As of April 2012, Lt. Col. Kim Hak Bin was an administrator at the school. Ri Kyong Hui was a biology teacher.

At one time, Kim Won-ju, who was Kim Hyong-rok's third son, was assigned the position as State Security Department officer whose assignments included rooting out disloyalty to the regime among students at the ultra-elite Mangyongdae School.

In 1982, then-Chief of General Staff O Kuk-ryol said the school produced revolutionary warriors.

By 1987, graduates were:
- 20% of the central party committee,
- 30% of the party politburo, and
- 32% of the military commission of the central committee.

As of April 2013, the all girls version of this school is at the Kang Pan-sok Revolutionary School in the western city of Nampho.

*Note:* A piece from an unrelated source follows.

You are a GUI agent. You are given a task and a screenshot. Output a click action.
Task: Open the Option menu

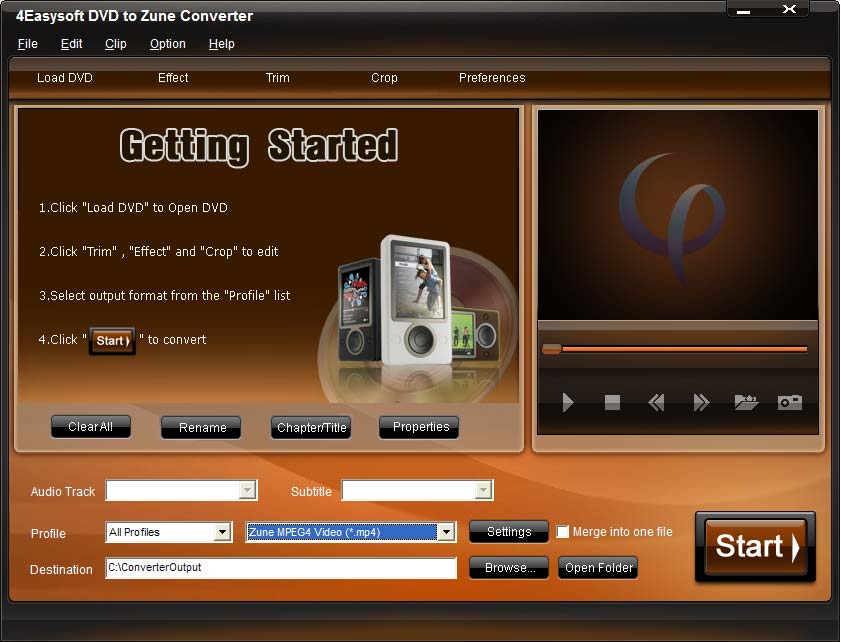click(x=167, y=44)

Kim Jong Un, who was educated in Switzerland, is not an alumnus of this school and has visited this school six times as of July 2018, the most recent being in 2022 where he attended the school's 75th anniversary.

==Curriculum==
In addition to a high school curriculum, students receive military training. Graduates enter the army for three years and usually become party members. Generally, about 120 students graduate per year. According to Kang Myong-do, "children of the elite, who in the past would have gone to Namsan now went to Mangyongdae." If the parents of a child were still alive, then only children of officials at least at the level of party department head were eligible to enroll.

==Alumni==

- Kim Jong Il
- General O Kuk-ryol
- the daughter of Kim Hyong-gwon
- the illegitimate children of Kim Il Sung
- According to Ko Yong-hwan, Kim Jong-su went to this school.
- Vice Marshal Kim Yong-chun (NDC Vice Chairman and Minister of the People's Armed Forces)
- General Hyon Chol-hae (Director of the NDC Standing Committee [Presidium])
- Yon Hyong-muk, the North Korean premier in 1988-92
- Thae Jong-su
- Mónica, Maribel, and Paco Macías, the three youngest children of Francisco Macías Nguema.